『わたしのハムスターを化石で残すには?』 ミック・オヘア

ミック・オヘア著(勅使河原まゆみ訳)『わたしのハムスターを化石で残すには?: アマチュア・サイエンティストに贈る驚くべき実験の数々』を読んだ。

メインタイトルだけを見ると、シャレたタイトルのミステリー小説のようにも思えるし、深遠な哲学的議論の書物にも見える。僕も本屋でこの本を見かけて、タイトルの意味がさっぱりわからなくて、気になって手にとってしまったクチ。
実際には、サブタイトルにもあるとおり、”サンデー・科学者” 向けに家で簡単に試せる実験の紹介をしている本。

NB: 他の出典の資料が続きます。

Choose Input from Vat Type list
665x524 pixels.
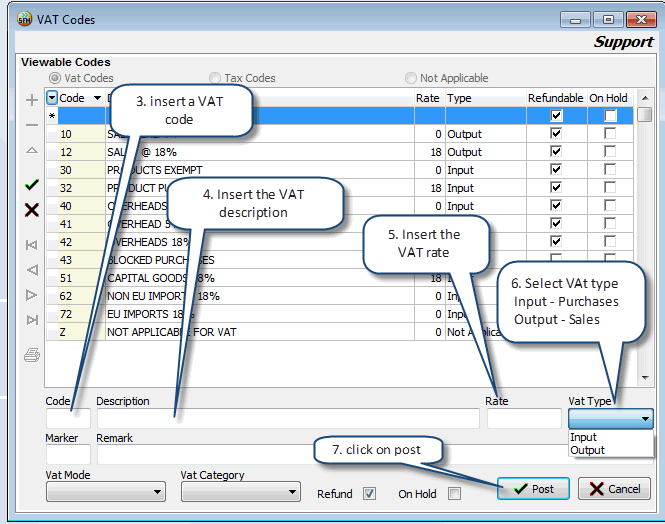pos(584,437)
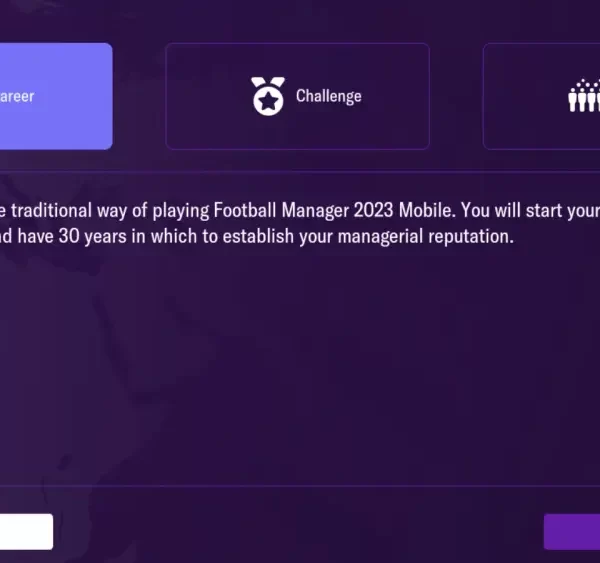Click the Challenge text label

(328, 97)
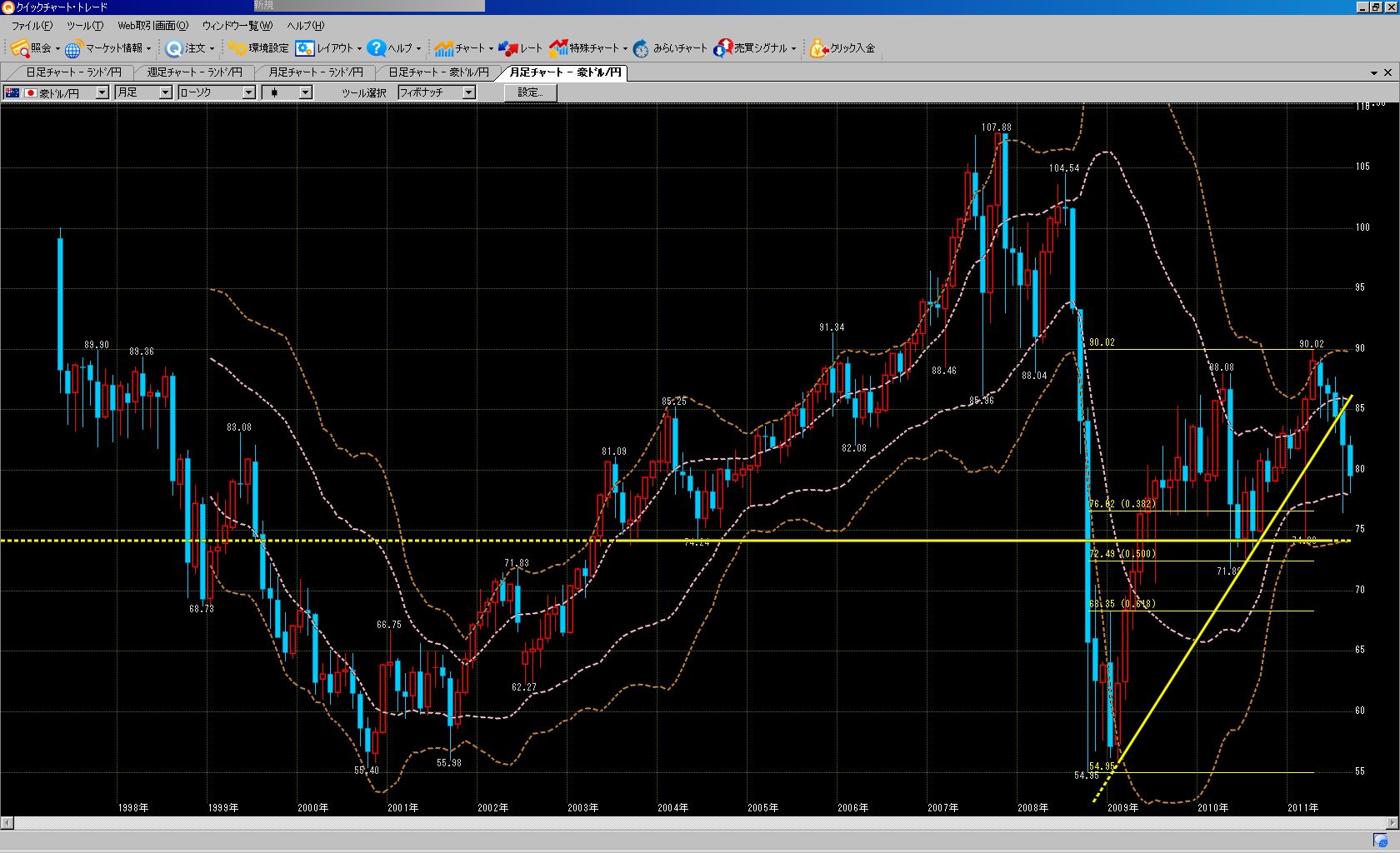1400x853 pixels.
Task: Open the ファイル menu
Action: click(32, 26)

もとは、イギリスの科学週刊誌 “New Scientist” の中のコーナーだったらしい。読者からの素朴な疑問を、実験を行って説明するというもの。そのため、扱っている現象が日常生活でよくある話だし、実験のやり方も簡単だし、その説明や理論的根拠がしっかりと説明されていて、マジメな読み物。
中身はマジメなんだけれど、著者の語り口が軽妙で、いちいち笑える。




たとえば、「びん入りケチャップをうまく取り出す方法」なんて話がある。日本の家庭ではあまり見かけないけれど、世の中にはびん入りのトマトケチャップがある。アメリカなんかに行くと、レストランのテーブルに当然のように置いてあったりする。そのケチャップってのが、なかなか粘度が高くて、逆さにしてもなかなか出てこなくてイライラする。それを上手に取り出すにはどうするか?という話。

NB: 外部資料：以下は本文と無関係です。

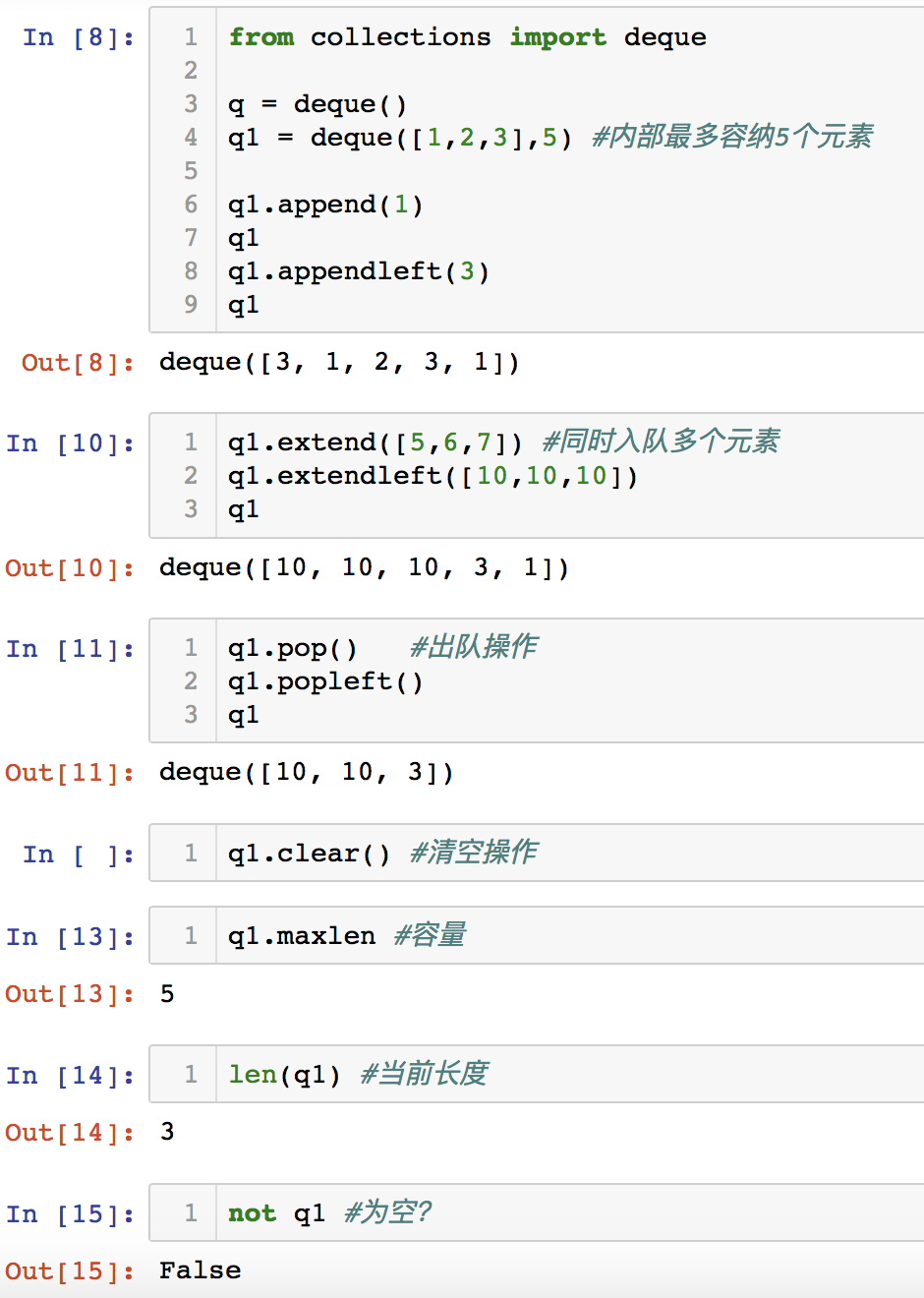Click the In [11] input prompt
This screenshot has width=924, height=1298.
click(70, 649)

マジメな話としては、チクソトロピー性という現象が紹介されていた。チクソトロピー性とは、静止している状態ではゼリー状であるのに、エネルギー(振動など)を加えると流れやすい状態に変わる性質だそうだ。この性質を理解していれば、びんを思いっきり振ってやれば、ケチャップは流動的な性質になるから簡単に取り出せるそうだ。
また、この現象は基本的に分子同士の結びつきの強度の問題だそうだ。互いに強くくっついている分子にエネルギーを与え、結合を弱くすることで流動性を得るそうだ。だから、たとえばレンジで15秒ほど温めるなど熱エネルギーを与えても良いらしい。

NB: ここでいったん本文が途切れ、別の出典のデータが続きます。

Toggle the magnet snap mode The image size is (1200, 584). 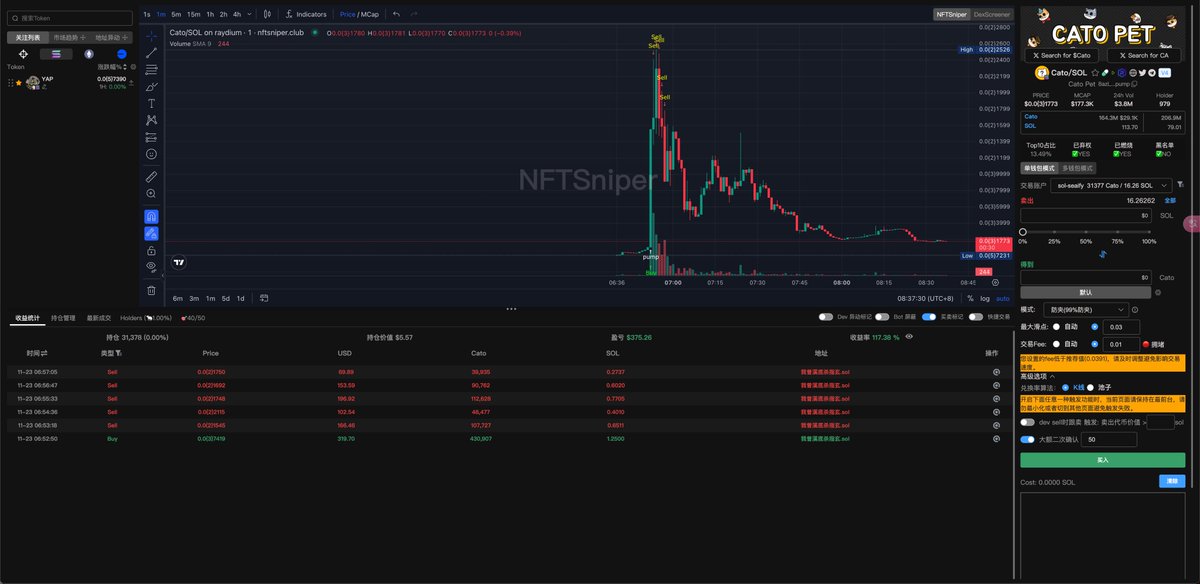(151, 216)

そういうマジメな話で、「ほぉ~」っと思って油断してると、オチがくる。

メドハーストのほっとき法

戸棚の奥にケチャップのびんをしまったままにしておく。すると、数年後には発酵がはじまる。びんの中の圧力が高まっているから、ふたを取ったとたん、ケチャップが激しく噴出す。




本書のタイトルとなっているハムスターの化石の作り方も、簡単な方法が書かれている。ハムスターの死骸が、他の動物や地震などの地殻変動によって影響を受けないところに埋める・・・ただそれだけ。しかし、より確実に骨格が残るように、生前にカルシウム豊富なエサを与えろとか、腐敗をできるだけ遅らせるために深海の泥の中のような無酸素状態のところに埋めろとか、的確(かつ、困難)なアドバイスがたくさん書かれている。
ただし、「化石ができるまで20万年はかかる。あなたは自分で完成を確かめることができない」などと書かれて、ちょっと悔しいが、笑う。


そのほか、冷たい水よりもぬるま湯の方が早く凍るといってちょっと前に話題になった「ムペンバ効果」が取り上げられていたり(肯定的な書き方でした)、コーラにメントスを入れたら噴出す理由の考察(断定はされていないが、メントスの成分 -アラビアガムとゼラチン- がコーラの表面張力を弱めて、炭酸ガスを押さえる力が弱くなる)とか、鉄分入りシリアルから鉄を本当に取り出す話とかとか・・・まぁ、いろいろ出てきます。
お腹いっぱいになれます。


そして、僕がこの本で一番価値があると思ったのは、80ちかい実験のやり方や、その根拠の説明ではなく。

まえがきのラストにあるこの文章:

最後に一つ、忘れないでほしいことがある。それは、すでに打ち立てられた理論というのは正当性を疑うためにあるのだということ。この本の実験を試して異なる結論に達したら、どうか私たちに知らせてほしい。科学は新たな証拠を得て、つねに進歩している。